Posted in News and Updates, Trial, Trial Press Releases on March 14, 2010 by .

(Haifa, Israel – March 14, 2010)– The Haifa District Court heard a second full day of testimony today in the civil lawsuit filed by Rachel Corrie’s family against the State of Israel for her unlawful killing in Rafah, Gaza in 2003. Testimony included that of Israel’s Chief Pathologist, Prof. Yehuda Hiss, and of British eye-witness Tom Dale.

Prof. Hiss, the Chief Pathologist and former head of the Abu Kabir Forensic Institute in Israel who conducted the autopsy of Rachel Corrie at the request of the Israeli military, admitted that he violated an Israeli court order requiring the presence of a representative from the U.S. State Department during the autopsy.

Prof. Hiss’ testified that:

  • His policy was not to allow entrance to the autopsy to anyone who is not a physician or biologist.
  • After receiving the court order, he spoke by phone with the US Embassy and was told they would not be sending a representative, and that the Corrie family had agreed to the autopsy. Dr. Hiss admitted there was no documentation of this conversation in his file. The U.S. Embassy has repeatedly told the family that this was not the conversation that occurred.
  • He disclosed that he kept samples from Rachel’s body for histological testing without informing her family. Dr. Hiss admitted that he did not inform the family about their right to bury the samples and that the samples were likely to have been buried with other body samples from the Institute, but he was uncertain. This was the first time the family received confirmation that the Israeli Forensic Institute had indeed kept samples from Rachel’s body, despite prior attempts to receive information. Hiss has been subject to lawsuits in Israel brought by families for whom he did not return body parts and samples.
  • The judge granted the Corries’ request to hear testimony in relation to their amended legal claim, which included the failure to ensure that a U.S. Embassy official was present during the autopsy. In response to the State’s objections and demands, the judge compelled the Corries to specify the amount of claimed punitive damages. The Corries set the punitive damages at the symbolic amount of $1, stating that the court’s pronouncement of accountability and preventing future harm to others was more important to them than money.
  • The judge granted the Corries’ motion to allow into evidence the medical report of Dr. Ahmed Abu Nikera, the Palestinian physician who pronounced Rachel’s death at a hospital in Rafah, Gaza. The State agreed to the admission of this report only after the judge granted the Corries’ earlier motion to allow Abu Nikera to testify from Gaza via video conference. In Professor Hiss’s testimony, he stated that Abu Nikera’s medical report was consistent with his findings, including Dr. Nikera’s statement that Rachel died prior to arrival at the hospital.

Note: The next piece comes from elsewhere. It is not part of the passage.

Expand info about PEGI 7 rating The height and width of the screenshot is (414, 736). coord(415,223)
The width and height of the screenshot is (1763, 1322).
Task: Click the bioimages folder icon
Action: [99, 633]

Today’s hearing also concluded the second-half of testimony from Tom Dale, a British activist from the International Solidarity Movement (ISM) and eyewitness to Rachel’s killing.

The hearing was attended by US Consul General Andrew Parker and legal and human rights observers, including Lawyers without Borders and the Association for Civil Rights in Israel (ACRI),

Rachel Corrie, an American human rights defender from Olympia, Washington, was crushed to death on March 16, 2003 by a Caterpillar D9R bulldozer. She had been nonviolently demonstrating against the demolition of Palestinian homes in Rafah, Gaza with fellow members of the International Solidarity Movement (ISM), a Palestinian-led movement committed to resisting the Israeli occupation of Palestinian land using nonviolent, direct action methods and principles.

Testimony continues on March 15 from 9am-1pm, and on March 17 from 9am-4pm.